AIM OF THE EXERCISE:
From the records below, give the number of lines that include the word "Uncheck". Add no other words.
--- DATA FOR PROCESSING ---
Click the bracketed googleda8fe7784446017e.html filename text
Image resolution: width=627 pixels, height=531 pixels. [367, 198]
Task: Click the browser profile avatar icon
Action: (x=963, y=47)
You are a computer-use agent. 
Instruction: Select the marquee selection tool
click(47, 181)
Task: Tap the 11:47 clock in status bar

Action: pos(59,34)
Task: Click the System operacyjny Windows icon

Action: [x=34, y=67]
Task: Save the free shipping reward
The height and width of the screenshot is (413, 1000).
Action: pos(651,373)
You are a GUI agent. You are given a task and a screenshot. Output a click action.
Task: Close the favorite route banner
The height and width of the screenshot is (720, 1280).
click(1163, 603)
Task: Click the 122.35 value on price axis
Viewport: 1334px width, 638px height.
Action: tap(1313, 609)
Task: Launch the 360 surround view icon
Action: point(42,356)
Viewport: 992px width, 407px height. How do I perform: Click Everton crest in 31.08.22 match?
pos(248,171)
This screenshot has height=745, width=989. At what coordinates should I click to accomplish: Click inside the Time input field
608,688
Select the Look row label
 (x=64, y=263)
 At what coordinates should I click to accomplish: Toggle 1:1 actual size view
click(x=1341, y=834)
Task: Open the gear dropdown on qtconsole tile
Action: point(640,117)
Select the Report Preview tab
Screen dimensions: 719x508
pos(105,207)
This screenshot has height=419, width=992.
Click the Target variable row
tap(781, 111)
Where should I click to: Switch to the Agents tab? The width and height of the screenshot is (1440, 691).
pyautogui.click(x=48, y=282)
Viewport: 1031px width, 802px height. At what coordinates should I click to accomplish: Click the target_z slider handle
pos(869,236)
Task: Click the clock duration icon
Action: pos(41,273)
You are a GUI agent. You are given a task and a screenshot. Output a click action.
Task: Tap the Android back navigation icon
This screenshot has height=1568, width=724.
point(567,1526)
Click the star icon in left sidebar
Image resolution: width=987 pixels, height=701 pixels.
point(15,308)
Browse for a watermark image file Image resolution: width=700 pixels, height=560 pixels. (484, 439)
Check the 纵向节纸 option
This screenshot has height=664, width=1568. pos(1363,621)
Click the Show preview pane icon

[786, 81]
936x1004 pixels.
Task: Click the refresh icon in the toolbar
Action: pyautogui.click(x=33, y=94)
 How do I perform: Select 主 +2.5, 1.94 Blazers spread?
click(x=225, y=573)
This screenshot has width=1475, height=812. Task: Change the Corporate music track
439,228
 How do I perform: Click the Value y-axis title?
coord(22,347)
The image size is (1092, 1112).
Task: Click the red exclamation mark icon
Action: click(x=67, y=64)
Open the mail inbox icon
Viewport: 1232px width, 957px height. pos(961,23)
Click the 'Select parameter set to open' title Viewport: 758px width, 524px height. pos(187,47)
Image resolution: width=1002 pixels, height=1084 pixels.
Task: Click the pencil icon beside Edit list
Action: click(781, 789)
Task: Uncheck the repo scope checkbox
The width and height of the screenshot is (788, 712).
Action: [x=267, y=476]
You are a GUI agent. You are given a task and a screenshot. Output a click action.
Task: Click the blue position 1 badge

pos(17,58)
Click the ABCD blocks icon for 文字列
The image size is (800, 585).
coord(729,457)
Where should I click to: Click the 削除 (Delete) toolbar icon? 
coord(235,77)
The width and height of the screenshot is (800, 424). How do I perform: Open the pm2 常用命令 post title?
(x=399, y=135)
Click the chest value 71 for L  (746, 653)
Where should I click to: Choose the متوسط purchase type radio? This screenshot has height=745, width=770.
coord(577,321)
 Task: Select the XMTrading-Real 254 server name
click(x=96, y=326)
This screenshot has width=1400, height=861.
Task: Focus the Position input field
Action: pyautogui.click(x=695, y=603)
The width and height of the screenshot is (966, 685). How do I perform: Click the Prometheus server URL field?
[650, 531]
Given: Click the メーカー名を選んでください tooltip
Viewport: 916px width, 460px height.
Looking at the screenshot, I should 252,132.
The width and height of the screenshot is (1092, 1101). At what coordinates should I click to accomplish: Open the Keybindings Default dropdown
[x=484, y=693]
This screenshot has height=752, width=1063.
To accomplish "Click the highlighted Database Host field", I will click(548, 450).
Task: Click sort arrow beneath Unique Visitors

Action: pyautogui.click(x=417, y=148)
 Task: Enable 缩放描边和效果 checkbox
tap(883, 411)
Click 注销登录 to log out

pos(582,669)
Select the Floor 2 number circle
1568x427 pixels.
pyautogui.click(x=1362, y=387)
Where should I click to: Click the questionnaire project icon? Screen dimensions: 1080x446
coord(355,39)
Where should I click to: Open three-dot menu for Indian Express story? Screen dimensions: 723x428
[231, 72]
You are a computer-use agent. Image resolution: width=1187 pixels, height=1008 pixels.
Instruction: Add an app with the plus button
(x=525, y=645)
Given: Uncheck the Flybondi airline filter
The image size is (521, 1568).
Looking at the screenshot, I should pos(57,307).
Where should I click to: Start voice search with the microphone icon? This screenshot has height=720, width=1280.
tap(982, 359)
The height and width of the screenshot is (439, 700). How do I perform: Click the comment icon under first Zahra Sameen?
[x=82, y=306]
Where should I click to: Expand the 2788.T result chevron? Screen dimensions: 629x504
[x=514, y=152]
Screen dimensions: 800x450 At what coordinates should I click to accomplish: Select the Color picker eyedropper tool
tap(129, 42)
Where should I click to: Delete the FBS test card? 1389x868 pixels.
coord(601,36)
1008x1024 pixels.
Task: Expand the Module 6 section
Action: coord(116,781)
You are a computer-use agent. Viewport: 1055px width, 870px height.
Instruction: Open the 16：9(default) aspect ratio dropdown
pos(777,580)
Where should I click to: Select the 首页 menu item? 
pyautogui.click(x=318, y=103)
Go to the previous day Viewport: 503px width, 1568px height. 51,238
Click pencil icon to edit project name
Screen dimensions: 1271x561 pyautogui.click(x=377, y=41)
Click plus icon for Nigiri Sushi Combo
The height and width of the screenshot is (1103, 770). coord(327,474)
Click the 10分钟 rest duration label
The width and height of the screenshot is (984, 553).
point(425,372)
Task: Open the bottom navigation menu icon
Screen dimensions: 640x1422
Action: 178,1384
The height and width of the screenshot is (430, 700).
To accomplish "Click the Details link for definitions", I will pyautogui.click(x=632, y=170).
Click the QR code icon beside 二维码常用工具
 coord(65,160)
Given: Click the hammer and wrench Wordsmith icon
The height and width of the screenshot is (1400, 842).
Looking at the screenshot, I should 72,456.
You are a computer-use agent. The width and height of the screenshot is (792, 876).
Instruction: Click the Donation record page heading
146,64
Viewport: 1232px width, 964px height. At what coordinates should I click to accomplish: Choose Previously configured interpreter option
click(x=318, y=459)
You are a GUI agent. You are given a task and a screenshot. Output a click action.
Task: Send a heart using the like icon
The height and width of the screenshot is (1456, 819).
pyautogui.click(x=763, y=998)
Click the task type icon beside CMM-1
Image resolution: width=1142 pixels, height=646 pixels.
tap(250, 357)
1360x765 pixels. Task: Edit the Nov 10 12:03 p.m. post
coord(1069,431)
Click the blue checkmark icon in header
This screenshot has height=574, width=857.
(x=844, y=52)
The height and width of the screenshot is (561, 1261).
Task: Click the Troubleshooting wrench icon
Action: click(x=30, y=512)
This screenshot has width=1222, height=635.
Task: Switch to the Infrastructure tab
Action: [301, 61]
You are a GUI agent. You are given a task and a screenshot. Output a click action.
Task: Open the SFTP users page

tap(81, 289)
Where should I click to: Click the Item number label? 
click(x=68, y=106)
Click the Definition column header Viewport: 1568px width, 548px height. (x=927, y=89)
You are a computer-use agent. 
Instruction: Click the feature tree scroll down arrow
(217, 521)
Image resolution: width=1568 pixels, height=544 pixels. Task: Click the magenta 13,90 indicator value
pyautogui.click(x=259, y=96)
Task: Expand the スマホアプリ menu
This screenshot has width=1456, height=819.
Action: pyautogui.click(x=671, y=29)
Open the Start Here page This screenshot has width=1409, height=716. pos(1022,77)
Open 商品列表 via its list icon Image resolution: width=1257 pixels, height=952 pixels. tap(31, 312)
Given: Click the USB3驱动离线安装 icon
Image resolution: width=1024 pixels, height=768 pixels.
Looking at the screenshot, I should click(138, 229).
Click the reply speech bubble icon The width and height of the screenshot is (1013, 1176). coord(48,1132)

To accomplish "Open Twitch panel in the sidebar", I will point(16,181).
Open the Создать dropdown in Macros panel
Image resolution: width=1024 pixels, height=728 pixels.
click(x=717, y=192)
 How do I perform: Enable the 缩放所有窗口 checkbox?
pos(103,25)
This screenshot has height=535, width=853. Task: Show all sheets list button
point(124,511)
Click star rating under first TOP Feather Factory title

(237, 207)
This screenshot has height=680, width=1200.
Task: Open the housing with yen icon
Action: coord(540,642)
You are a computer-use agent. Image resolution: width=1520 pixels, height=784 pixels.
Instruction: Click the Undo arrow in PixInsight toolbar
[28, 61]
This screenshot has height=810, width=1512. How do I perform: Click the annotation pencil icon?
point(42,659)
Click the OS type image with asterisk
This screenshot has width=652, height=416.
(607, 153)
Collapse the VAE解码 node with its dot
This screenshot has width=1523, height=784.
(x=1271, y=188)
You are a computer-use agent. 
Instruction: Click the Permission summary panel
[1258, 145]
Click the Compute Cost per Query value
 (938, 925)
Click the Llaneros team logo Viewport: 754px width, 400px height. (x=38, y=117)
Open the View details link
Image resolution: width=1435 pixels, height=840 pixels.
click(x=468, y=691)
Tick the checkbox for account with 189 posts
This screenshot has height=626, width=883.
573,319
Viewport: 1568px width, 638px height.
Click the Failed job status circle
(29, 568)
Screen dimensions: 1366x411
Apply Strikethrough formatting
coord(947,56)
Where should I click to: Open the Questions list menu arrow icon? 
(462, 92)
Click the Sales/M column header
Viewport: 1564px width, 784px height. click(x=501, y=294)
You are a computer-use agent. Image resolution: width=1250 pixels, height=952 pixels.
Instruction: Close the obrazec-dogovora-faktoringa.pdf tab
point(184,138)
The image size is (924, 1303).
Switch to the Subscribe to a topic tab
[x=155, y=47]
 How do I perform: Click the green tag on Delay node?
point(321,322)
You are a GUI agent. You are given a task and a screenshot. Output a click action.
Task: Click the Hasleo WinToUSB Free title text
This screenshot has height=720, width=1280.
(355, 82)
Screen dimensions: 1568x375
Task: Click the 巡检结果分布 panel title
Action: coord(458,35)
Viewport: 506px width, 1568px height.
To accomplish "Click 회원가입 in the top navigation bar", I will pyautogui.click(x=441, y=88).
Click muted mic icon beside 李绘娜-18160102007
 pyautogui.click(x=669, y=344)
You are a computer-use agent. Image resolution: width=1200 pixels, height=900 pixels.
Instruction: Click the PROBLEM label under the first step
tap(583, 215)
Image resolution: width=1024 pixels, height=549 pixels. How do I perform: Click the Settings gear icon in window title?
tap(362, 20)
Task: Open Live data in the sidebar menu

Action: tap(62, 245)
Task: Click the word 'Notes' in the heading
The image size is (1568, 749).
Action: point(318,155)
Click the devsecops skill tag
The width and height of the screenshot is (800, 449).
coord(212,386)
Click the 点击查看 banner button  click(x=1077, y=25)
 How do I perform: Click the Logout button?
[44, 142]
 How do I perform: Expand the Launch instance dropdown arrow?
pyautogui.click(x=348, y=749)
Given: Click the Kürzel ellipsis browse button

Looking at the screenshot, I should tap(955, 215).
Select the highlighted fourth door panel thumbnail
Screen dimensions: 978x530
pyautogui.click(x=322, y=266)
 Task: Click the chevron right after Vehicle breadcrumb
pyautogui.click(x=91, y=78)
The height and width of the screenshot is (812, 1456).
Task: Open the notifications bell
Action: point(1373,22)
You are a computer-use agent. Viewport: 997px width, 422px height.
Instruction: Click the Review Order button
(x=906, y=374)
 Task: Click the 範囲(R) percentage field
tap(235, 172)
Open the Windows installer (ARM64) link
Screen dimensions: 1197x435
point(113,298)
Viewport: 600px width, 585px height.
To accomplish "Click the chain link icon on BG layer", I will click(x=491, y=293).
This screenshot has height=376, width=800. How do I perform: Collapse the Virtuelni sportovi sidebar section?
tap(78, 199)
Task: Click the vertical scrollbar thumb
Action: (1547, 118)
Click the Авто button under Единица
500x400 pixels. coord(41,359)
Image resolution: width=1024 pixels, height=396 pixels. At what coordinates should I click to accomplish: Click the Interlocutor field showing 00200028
---
RESPONSE TO THE TASK:
2